§ EXERCISE: From the line with "This screenshot has height=500, width=460." down to the final line of the material below, quote every line exactly and leave out all lines before it.

● ● ● ● ●

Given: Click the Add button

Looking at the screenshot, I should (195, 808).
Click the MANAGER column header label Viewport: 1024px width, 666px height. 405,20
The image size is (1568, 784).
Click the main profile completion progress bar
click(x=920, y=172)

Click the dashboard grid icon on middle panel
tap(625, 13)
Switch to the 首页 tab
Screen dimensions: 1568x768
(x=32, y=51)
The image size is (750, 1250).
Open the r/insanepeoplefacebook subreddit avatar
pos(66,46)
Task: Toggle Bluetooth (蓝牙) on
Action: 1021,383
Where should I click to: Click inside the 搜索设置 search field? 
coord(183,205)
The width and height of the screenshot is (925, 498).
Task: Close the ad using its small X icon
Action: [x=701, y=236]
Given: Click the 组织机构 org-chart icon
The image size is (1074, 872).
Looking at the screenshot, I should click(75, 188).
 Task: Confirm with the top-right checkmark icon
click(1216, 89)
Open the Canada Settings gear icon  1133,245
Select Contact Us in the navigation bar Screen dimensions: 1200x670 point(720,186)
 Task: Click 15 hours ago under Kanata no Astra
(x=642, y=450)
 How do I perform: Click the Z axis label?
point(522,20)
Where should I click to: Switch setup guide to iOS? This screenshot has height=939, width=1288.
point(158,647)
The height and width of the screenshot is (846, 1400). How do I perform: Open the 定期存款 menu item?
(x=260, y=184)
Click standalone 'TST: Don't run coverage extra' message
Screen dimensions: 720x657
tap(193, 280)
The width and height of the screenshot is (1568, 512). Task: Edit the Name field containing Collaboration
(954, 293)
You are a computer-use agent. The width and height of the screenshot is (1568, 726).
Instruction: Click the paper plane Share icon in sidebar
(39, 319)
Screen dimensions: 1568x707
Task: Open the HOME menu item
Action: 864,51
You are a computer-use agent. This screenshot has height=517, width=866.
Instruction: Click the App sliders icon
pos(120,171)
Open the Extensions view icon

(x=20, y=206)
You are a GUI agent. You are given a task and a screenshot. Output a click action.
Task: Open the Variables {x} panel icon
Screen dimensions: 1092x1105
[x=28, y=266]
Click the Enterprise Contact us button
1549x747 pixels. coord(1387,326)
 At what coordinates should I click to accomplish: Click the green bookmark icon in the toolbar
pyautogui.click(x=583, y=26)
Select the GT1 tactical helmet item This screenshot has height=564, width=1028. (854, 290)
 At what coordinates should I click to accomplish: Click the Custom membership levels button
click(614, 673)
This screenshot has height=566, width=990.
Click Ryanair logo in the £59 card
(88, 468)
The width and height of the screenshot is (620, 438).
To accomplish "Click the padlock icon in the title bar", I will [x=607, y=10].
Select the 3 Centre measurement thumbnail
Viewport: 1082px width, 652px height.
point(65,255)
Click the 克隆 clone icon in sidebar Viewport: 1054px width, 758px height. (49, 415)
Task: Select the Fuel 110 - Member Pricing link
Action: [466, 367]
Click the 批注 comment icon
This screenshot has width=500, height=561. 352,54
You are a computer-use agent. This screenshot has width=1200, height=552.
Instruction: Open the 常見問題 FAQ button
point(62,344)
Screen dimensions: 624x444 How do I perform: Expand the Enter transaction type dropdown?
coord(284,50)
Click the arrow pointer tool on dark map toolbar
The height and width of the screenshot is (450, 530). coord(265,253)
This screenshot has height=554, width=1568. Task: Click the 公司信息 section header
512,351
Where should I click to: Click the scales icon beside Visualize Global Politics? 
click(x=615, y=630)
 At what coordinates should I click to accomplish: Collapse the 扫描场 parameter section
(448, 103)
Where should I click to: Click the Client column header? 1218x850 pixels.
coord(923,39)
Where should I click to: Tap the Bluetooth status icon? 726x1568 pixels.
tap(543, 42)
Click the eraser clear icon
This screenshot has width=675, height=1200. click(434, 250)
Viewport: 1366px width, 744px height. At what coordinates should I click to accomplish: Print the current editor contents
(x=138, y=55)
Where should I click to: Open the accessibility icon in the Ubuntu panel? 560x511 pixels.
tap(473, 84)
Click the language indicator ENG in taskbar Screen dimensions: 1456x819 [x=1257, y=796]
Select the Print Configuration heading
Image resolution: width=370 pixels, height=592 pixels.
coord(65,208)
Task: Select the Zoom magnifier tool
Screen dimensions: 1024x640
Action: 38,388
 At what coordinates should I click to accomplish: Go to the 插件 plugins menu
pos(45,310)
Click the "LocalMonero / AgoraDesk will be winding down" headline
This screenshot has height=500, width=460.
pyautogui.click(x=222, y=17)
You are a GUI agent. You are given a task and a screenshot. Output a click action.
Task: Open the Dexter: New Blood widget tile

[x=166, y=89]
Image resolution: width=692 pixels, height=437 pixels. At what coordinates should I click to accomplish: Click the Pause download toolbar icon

● ● ● ● ●

§ RESPONSE:
This screenshot has height=500, width=460.
pyautogui.click(x=222, y=17)
You are a GUI agent. You are given a task and a screenshot. Output a click action.
Task: Open the Dexter: New Blood widget tile

[x=166, y=89]
Image resolution: width=692 pixels, height=437 pixels. At what coordinates should I click to accomplish: Click the Pause download toolbar icon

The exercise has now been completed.